Another piece of our move that caught me off guard is just how much I miss the area we lived in before. Since it is only 1.5 hours away and we get back there every so often, when I am there, my heart just aches and longs to be back there! I know this will get better with time and I think it is mostly a comfort thing because I have enjoyed so many great experiences with friends etc. at places!
Trust = safety. The move has also given me a good reminder of what kids that have experienced trauma of any kind (example: adoption) experience as they go into any situation that is new or change. Learning to trust when you have gone through many experiences where they did not have anyone to trust or someone was not trustworthy, can really make you hesitate to go down that path again. Learning people's story, journey and not just judging their actions, behavior or choices is what we are called to do.

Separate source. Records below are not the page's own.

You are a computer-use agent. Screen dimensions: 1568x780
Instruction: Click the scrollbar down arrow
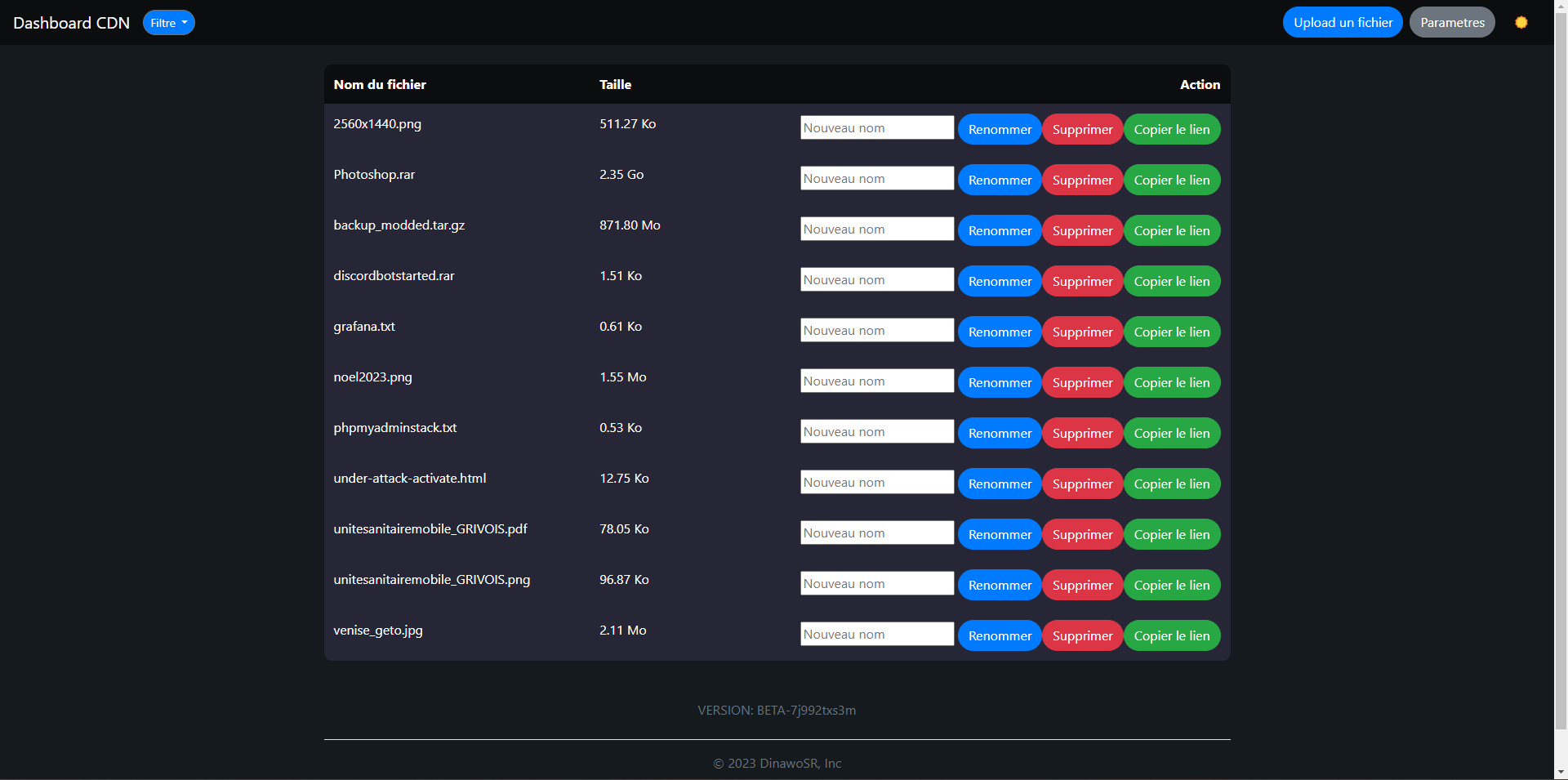coord(1561,772)
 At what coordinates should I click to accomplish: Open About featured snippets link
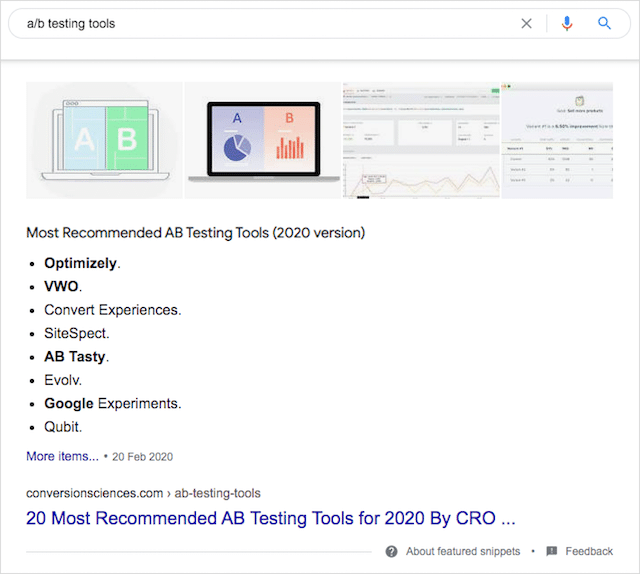click(x=463, y=551)
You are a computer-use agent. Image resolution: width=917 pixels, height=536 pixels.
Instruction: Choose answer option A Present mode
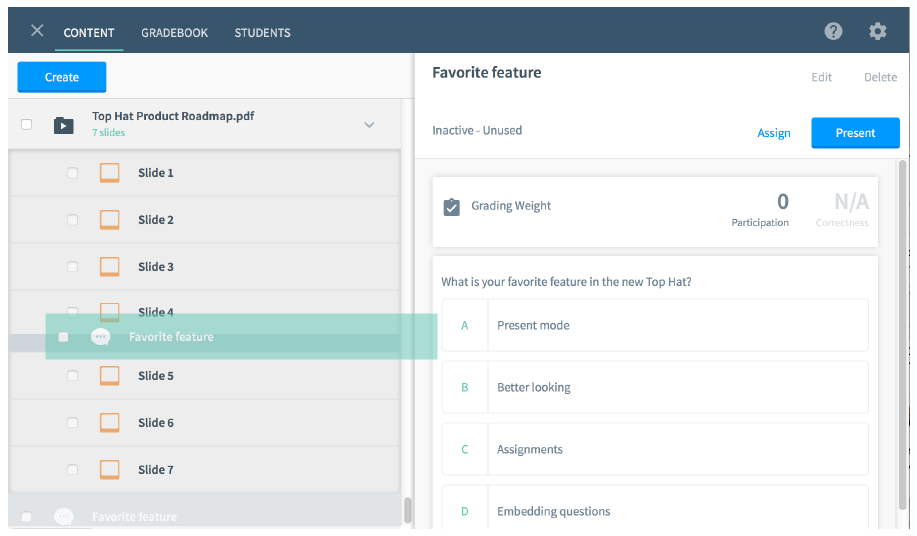point(655,326)
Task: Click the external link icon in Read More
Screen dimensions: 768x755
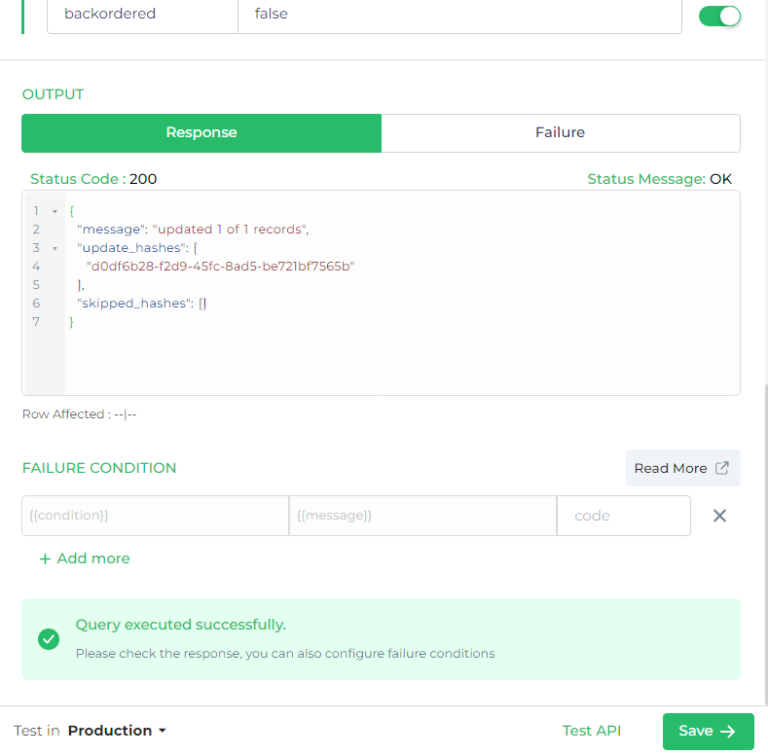Action: (722, 467)
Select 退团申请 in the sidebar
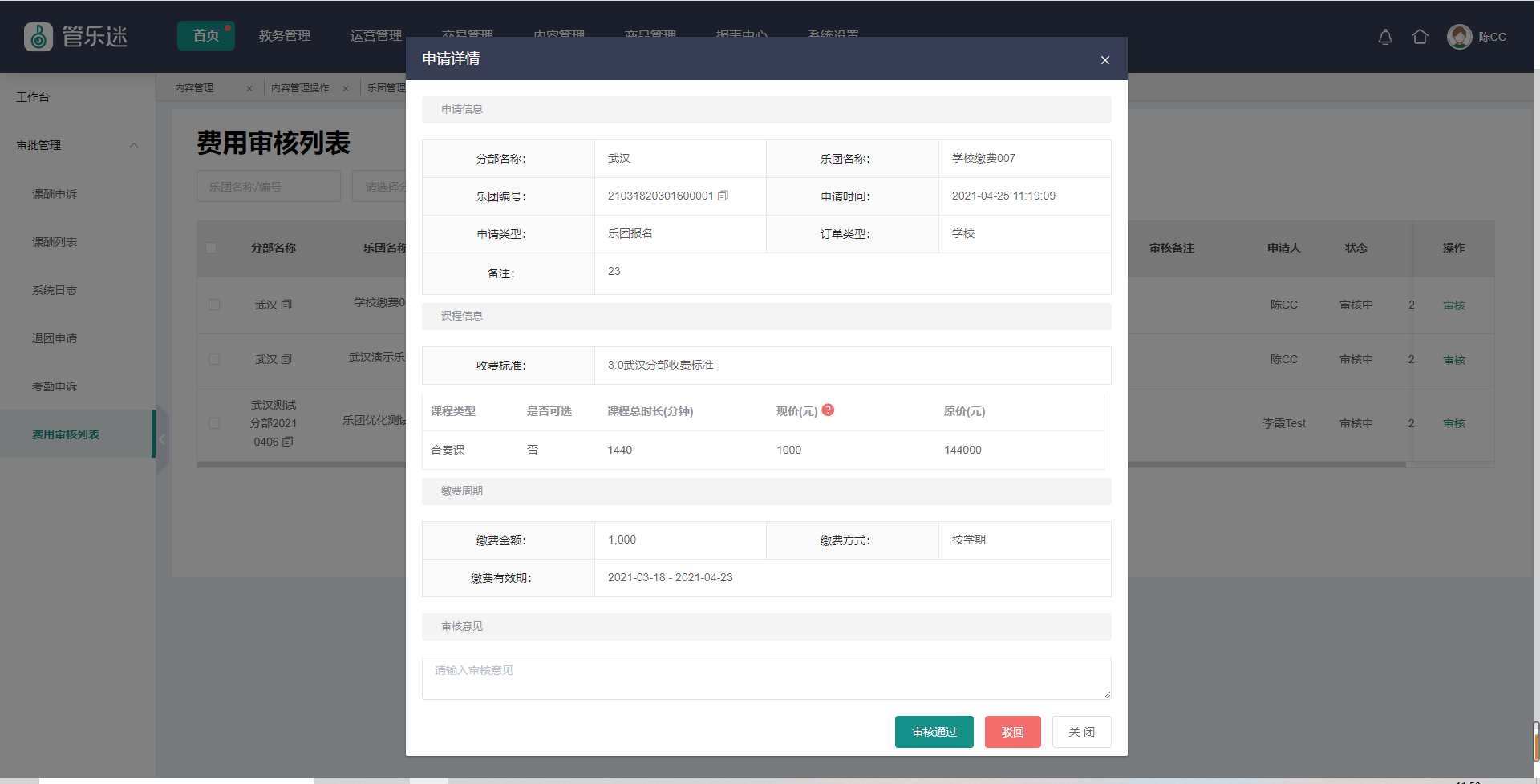Viewport: 1540px width, 784px height. tap(55, 338)
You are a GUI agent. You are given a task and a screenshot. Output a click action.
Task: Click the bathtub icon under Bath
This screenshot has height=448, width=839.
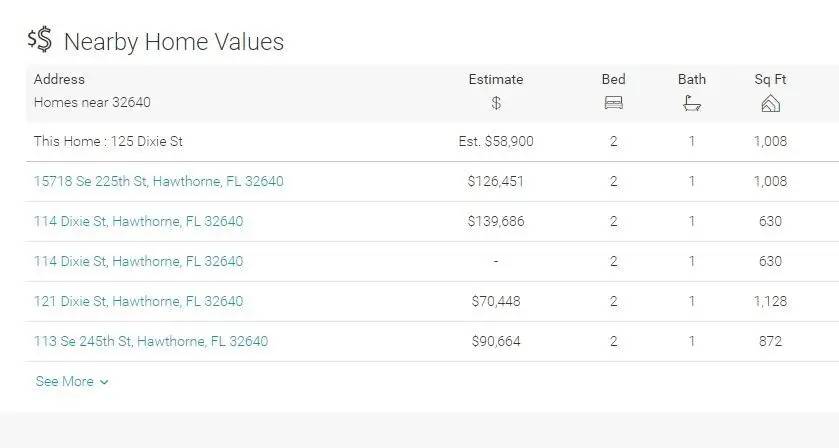(x=692, y=103)
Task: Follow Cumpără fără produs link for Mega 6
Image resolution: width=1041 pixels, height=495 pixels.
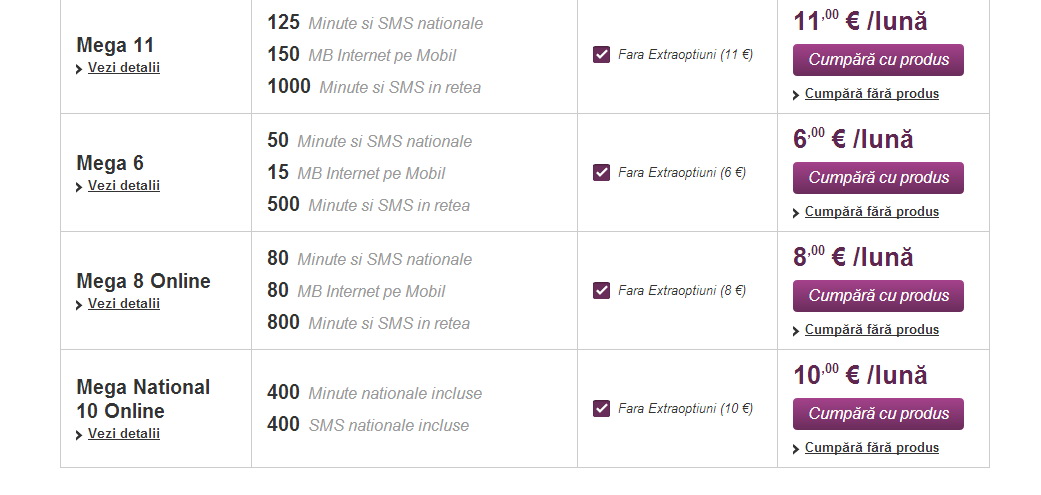Action: point(871,212)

November is National Adoption Month and so I have been thinking about how thankful I am for my two boys that we have that are adopted as well as their birth mom. However, this awareness still is bittersweet at times because the journey of adoption is ever changing and sometimes rewarding and sometimes very hard! One of the reasons I wonder if God gave us this little girl that is on the way is to help me remember how great a gift and sacrifice it is to carry a child for 9 months and then choose to place them in a home where you are entrusting them to another family's care. It is so humbling and truly something so hard for us to fathom. This is when I stop and thank God that he is sovereign and in control. He moves mountains and knows how many hairs are on our head. So...I know without a doubt that He placed our two adopted boys in our home, not because of anything Matt and I did. What questions do you have about adoption? We are an open book and are always open to share our journey.